ARBEITSANWEISUNG:
Kopieren Sie aus dem Text zur ärztlichen Aufklärungspflicht die Passage wortgetreu, beginnend bei den Worten mit „Aufklärungspflicht – Risiko“ und endend nach „angesehen werden müssen.“.

DOKUMENTAUSSCHNITT:
*****

24. Juli 2015

Aufklärungspflicht – Risiko spinaler Ischämie

In einer rezenten Entscheidung musste sich ein deutsches Oberlandesgericht mit der ärztlichen Aufklärungspflicht bei Durchführung eines offenen infrarenalen Aortenersatzes auseinandersetzen. Grundsätzlich hielt das Oberlandesgericht fest, dass der Arzt den Patienten auch über seltene, sogar sehr seltene Risiken aufzuklären hat, wenn deren Realisierung die Lebensführung des Patienten schwer belasten würde und die entsprechenden Risiken trotz ihrer Seltenheit für den Eingriff spezifisch, für den Laien aber überraschend sind. Über extrem seltene, aber schwerwiegende Risiken sei der Patient dann aufzuklären, wenn in der medizinischen Wissenschaft bereits ernsthafte Stimmen darauf hinweisen, die nicht als unbeachtliche Außenseitermeinungen abgetan werden können, sondern als gewichtige Warnungen angesehen werden müssen.

*****

GEGEBENE DATEN:
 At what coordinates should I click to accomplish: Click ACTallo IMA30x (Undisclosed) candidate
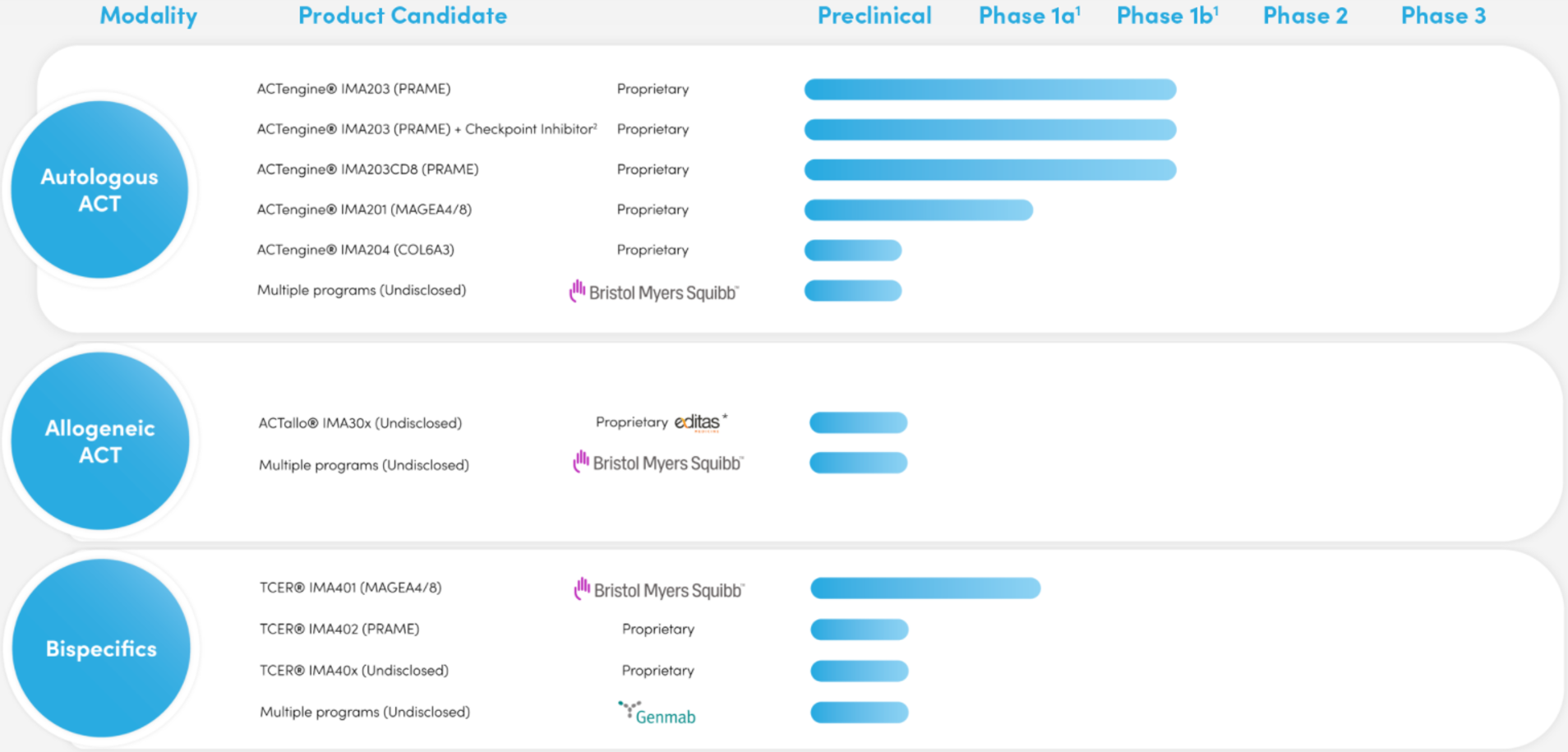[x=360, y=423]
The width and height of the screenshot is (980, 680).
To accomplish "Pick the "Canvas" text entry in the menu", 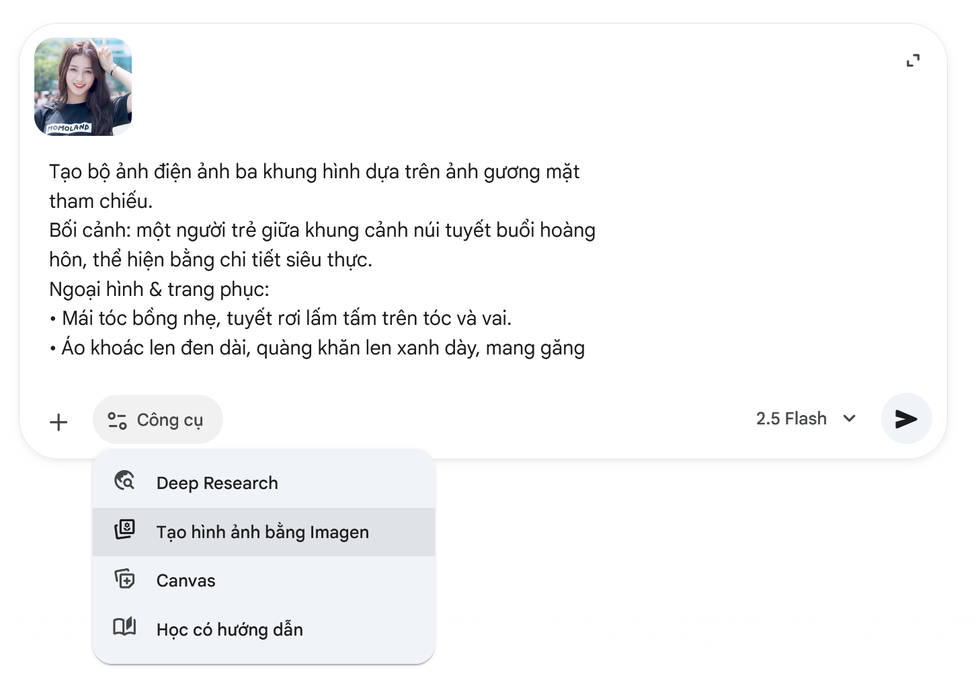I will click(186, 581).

*****

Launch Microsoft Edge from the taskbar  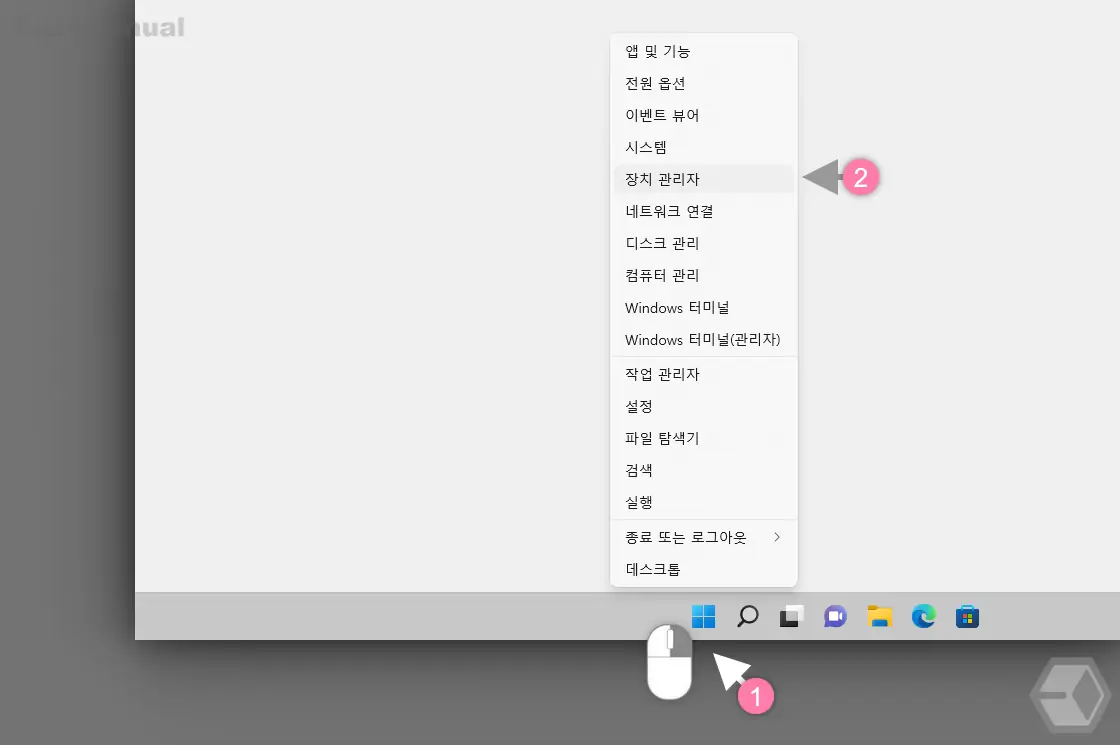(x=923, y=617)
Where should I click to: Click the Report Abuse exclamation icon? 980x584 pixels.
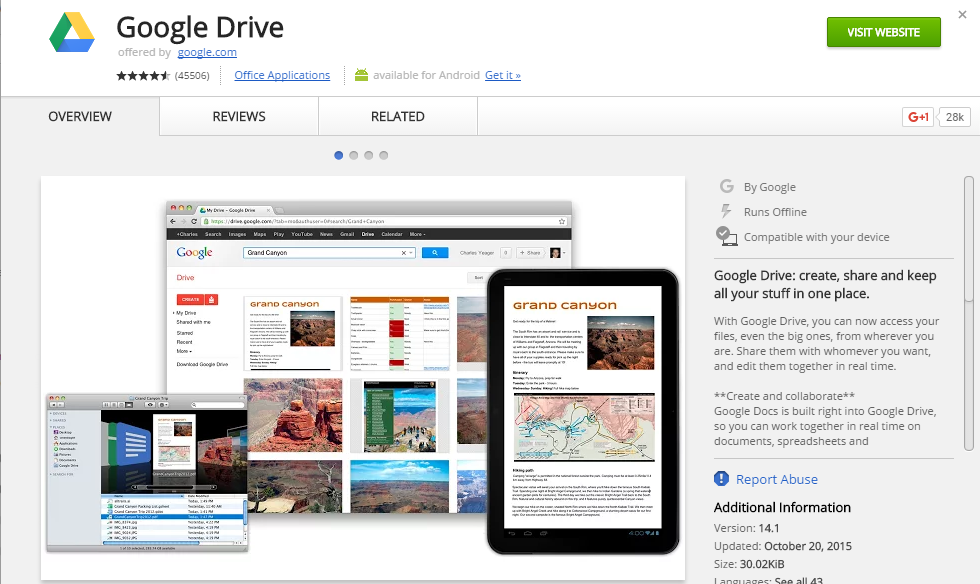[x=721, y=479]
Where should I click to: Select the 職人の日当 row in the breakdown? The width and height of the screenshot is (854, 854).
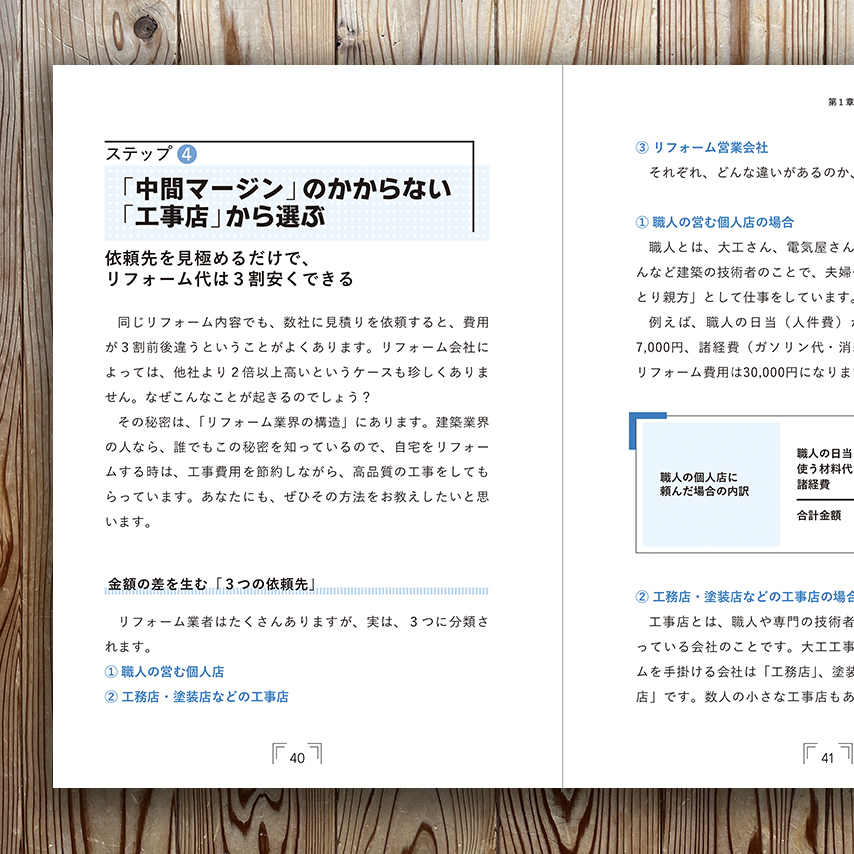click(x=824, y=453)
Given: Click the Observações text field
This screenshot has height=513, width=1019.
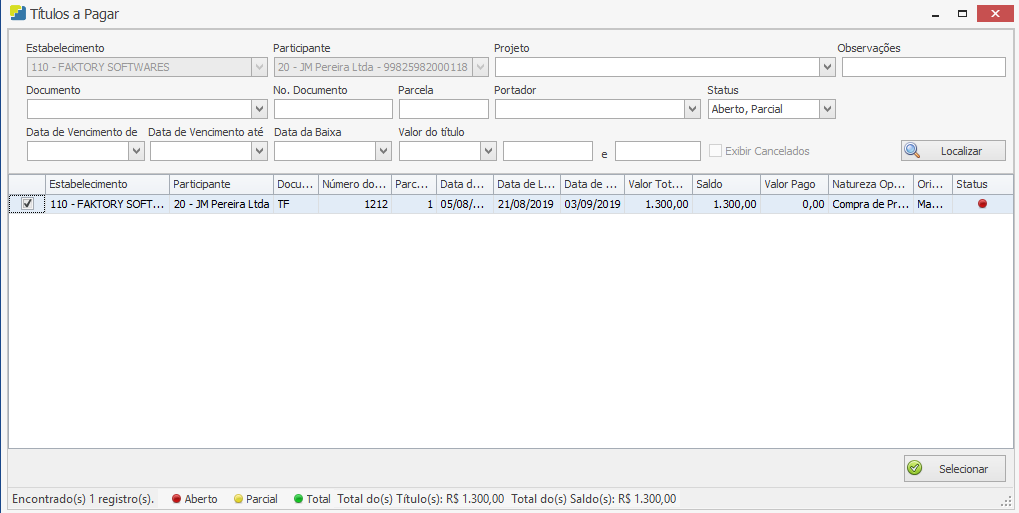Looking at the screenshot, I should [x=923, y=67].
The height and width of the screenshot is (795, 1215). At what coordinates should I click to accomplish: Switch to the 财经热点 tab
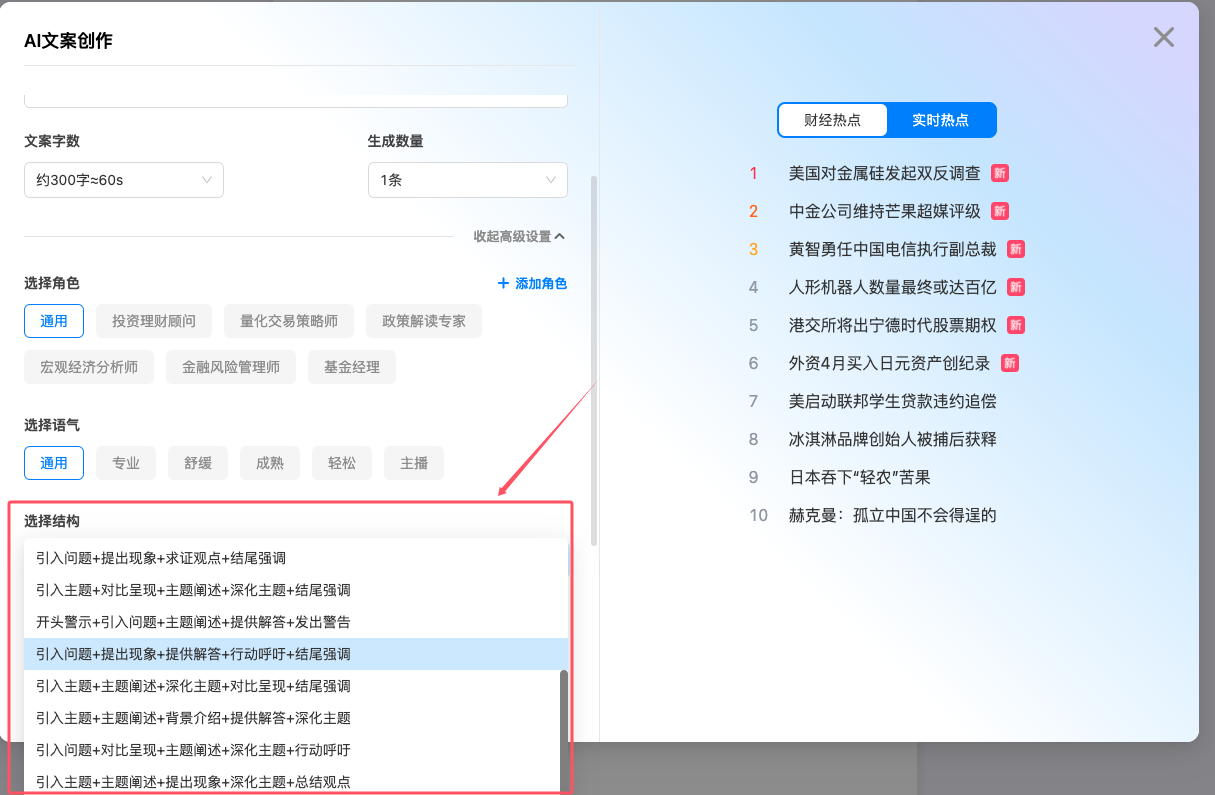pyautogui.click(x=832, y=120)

*****

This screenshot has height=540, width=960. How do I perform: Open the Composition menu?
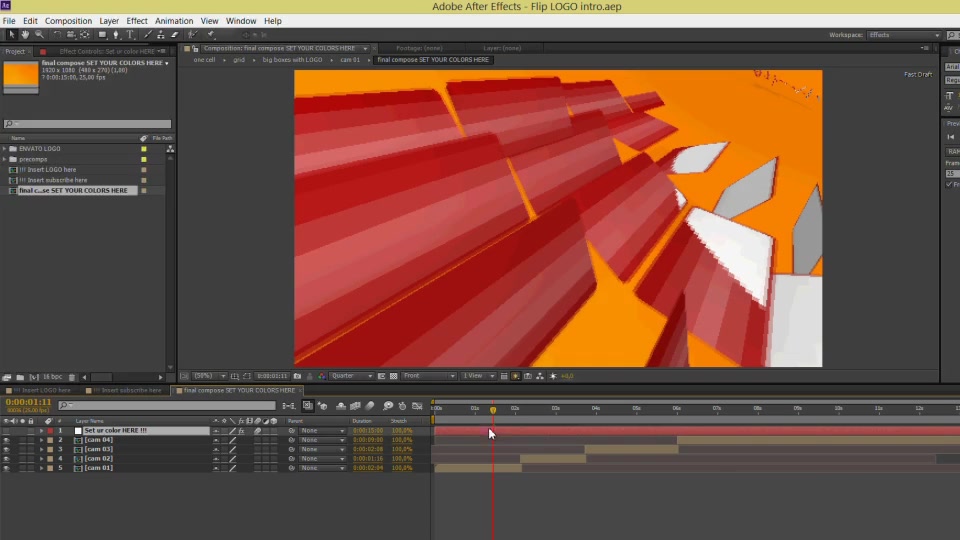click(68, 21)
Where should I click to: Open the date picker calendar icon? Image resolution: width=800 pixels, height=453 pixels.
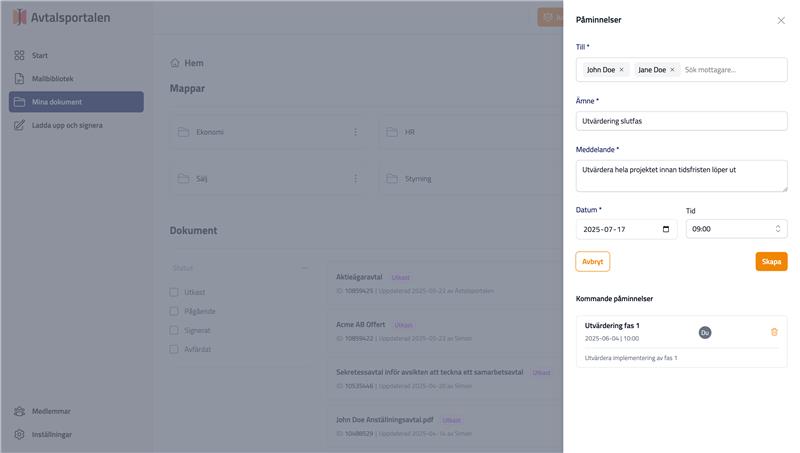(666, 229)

*****

ANTWORT ZUR AUFGABE:
Aufklärungspflicht – Risiko spinaler Ischämie

In einer rezenten Entscheidung musste sich ein deutsches Oberlandesgericht mit der ärztlichen Aufklärungspflicht bei Durchführung eines offenen infrarenalen Aortenersatzes auseinandersetzen. Grundsätzlich hielt das Oberlandesgericht fest, dass der Arzt den Patienten auch über seltene, sogar sehr seltene Risiken aufzuklären hat, wenn deren Realisierung die Lebensführung des Patienten schwer belasten würde und die entsprechenden Risiken trotz ihrer Seltenheit für den Eingriff spezifisch, für den Laien aber überraschend sind. Über extrem seltene, aber schwerwiegende Risiken sei der Patient dann aufzuklären, wenn in der medizinischen Wissenschaft bereits ernsthafte Stimmen darauf hinweisen, die nicht als unbeachtliche Außenseitermeinungen abgetan werden können, sondern als gewichtige Warnungen angesehen werden müssen.